(TEXTE DE LA PAGE):
+===+

La campagne anti-démocratique qui a pris pour cible le pianiste russe Alexandre Malofeev

Alexandre Malofeev en 2017 (Photo: Liumir)

Les annulations des concerts du pianiste russe Alexander Malofeev à Vancouver et à Montréal au Canada sont inexcusables et réactionnaires. Elles ne font qu’encourager et approfondir la frénésie anti-russe qui s’empare de certaines couches sociales.

Malofeev, né à Moscou, est un interprète acclamé à l’âge de 20 ans, le dernier en date, comme l’ont observé les critiques, de la longue lignée de virtuoses russes du piano qui remonte au 19e siècle.

Il n’a que 20 ans, «mais il paraît beaucoup plus jeune», comme le disent invariablement les critiques.

+===+

(CONSIGNES):
1. Reproduisez mot pour mot le passage du texte sur Alexandre Malofeev qui va de "Alexandre Malofeev en" jusqu'à "au 19e siècle.", ce dernier compris.
2. Traduisez en anglais cette phrase tirée du texte sur Alexandre Malofeev : « Les annulations des concerts du pianiste russe Alexander Malofeev à Vancouver et à Montréal au Canada sont inexcusables et réactionnaires. »

(DONNÉES FOURNIES):
+===+

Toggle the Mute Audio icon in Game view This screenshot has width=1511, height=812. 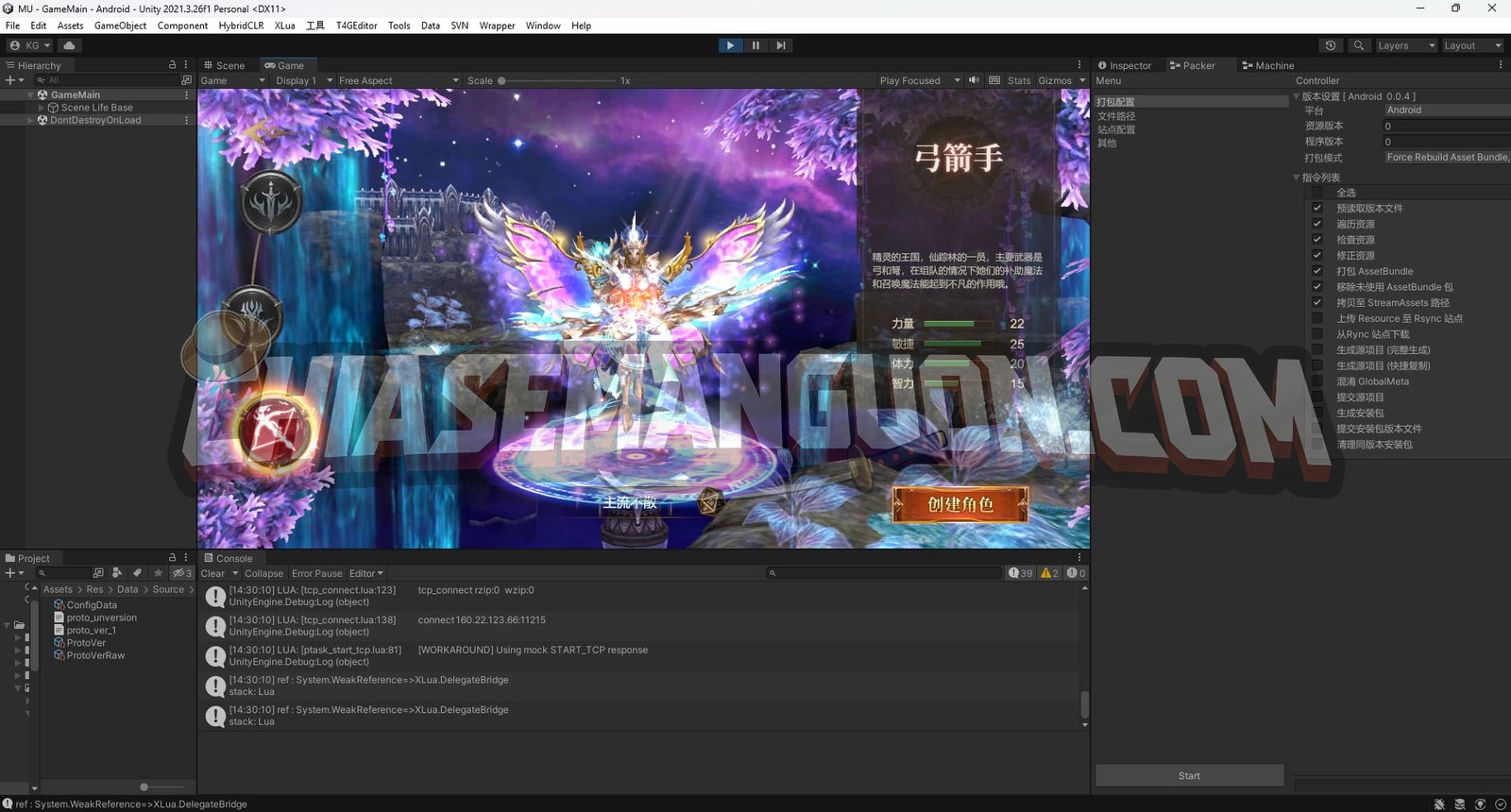coord(974,80)
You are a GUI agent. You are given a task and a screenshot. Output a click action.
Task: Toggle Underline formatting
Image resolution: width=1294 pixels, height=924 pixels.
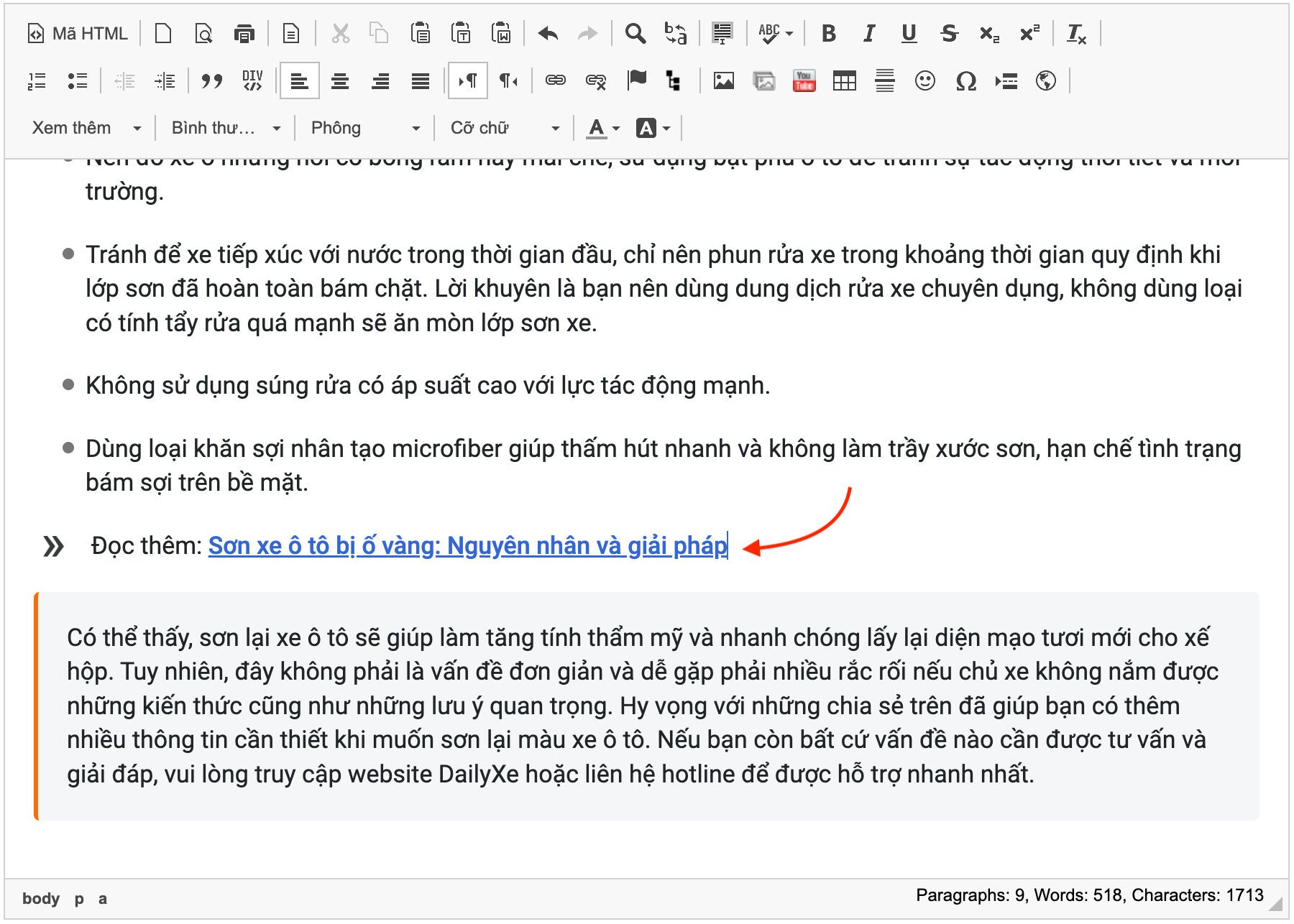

+===+

(RÉPONSES):
1.
Alexandre Malofeev en 2017 (Photo: Liumir)

Les annulations des concerts du pianiste russe Alexander Malofeev à Vancouver et à Montréal au Canada sont inexcusables et réactionnaires. Elles ne font qu’encourager et approfondir la frénésie anti-russe qui s’empare de certaines couches sociales.

Malofeev, né à Moscou, est un interprète acclamé à l’âge de 20 ans, le dernier en date, comme l’ont observé les critiques, de la longue lignée de virtuoses russes du piano qui remonte au 19e siècle.

2. The cancellations of Russian pianist Alexander Malofeev's concerts in Vancouver and Montreal, Canada, are inexcusable and reactionary.